By Anita Ramaswamy and Robert Cyran

NEW YORK, Nov 29 (Reuters Breakingviews) -Artificial intelligence is spawning some genuinely concerning financial decisions. As technology titans jockey to back hot new startups, they are extracting explicit or implicit promises of revenue in return. The chaotic week of upheaval at OpenAI, the Microsoft-backed MSFT.O owner of ChatGPT, provides a window into how these sorts of supposedly virtuous circles have a way of turning vicious.

Mania over programs that emulate, or even surpass, human abilities is in full throttle. After OpenAI within days fired and rehired boss Sam Altman, following some intervention from Microsoft Chief Executive Satya Nadella, the startup looks to be pressing ahead with a planned share sale that could value it at more than $80 billion, according to the Financial Times. A deal would signal that the hype is strong enough to overcome the significant risks just laid bare, partly because of the corporate buttresses. Before the boardroom coup, OpenAI paused subscriptions for its paid ChatGPT Plus service because it couldn’t keep up with the surge of new users. This level of exuberance evokes the dot-com era in more ways than one.

---

→ Task set:
[1] List every person named in the article on AI investment.
[2] Answer these from the article on AI investment:
(a) What do technology titans extract in return for backing hot new startups?
(b) Why did OpenAI pause subscriptions for ChatGPT Plus?
(c) Which era does the level of exuberance evoke?
[3] Write the next part of the article on AI investment, picking up after its final sentence.

→ Data below:
---

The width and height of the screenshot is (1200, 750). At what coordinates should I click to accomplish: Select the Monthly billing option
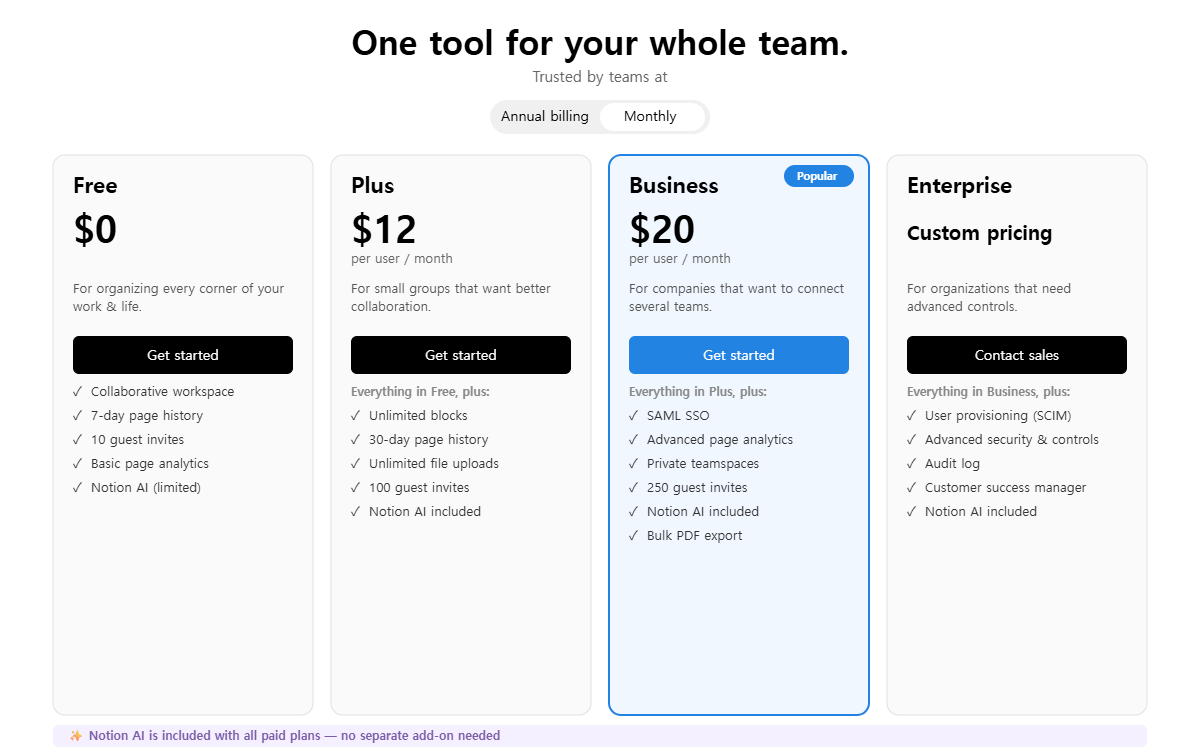tap(649, 116)
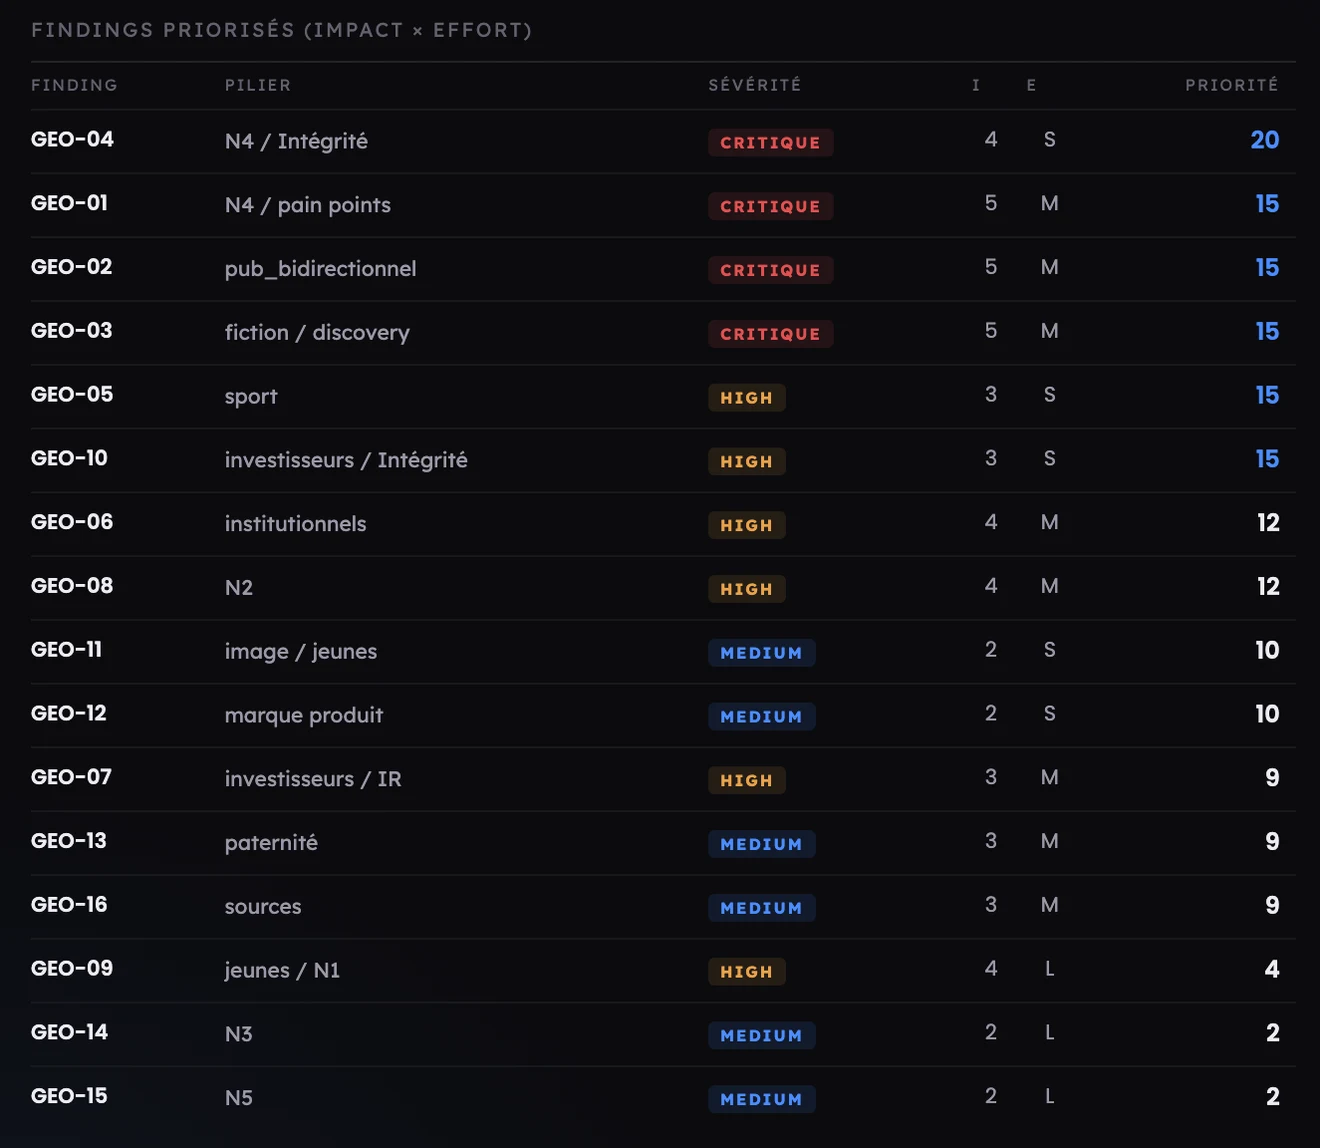Select the investisseurs / Intégrité pilier text

coord(346,460)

---

→ Written responses:
[1] Anita Ramaswamy, Robert Cyran, Sam Altman, Satya Nadella

[2]
(a) Explicit or implicit promises of revenue.
(b) It couldn't keep up with the surge of new users.
(c) The dot-com era.

[3]
Microsoft’s injection of $10 billion into OpenAI in January helped kick off the craze. As part of their deal, the ChatGPT operator agreed to exclusively use its new investor’s cloud computing services. In the 12 months before they struck the arrangement, OpenAI had spent less than $1 million with the software goliath, according to tech news outfit The Information, with the figure now on pace to exceed $400 million a year on Microsoft’s Azure alone.

So-called generative AI, which uses algorithms to produce new text or imagery from the data on which it is trained, has released animal spirits across Silicon Valley. Microsoft, Apple AAPL.O and Alphabet GOOGL.O are among those handily outperforming the Nasdaq Composite Index .IXIC this year. The excitement makes some sense, but there is notable danger embedded in the way the investments are being structured, just as there was in the 1990s when stretching communications networks across the globe was all the rage. Both turbocharge new ideas in ways that simultaneously manufacture fresh demand for existing products. But regulation or other complications could easily slow progress or create extra hurdles for AI adoption, in turn jeopardizing all the extra revenue Big Tech is anticipating and their ballooning valuations.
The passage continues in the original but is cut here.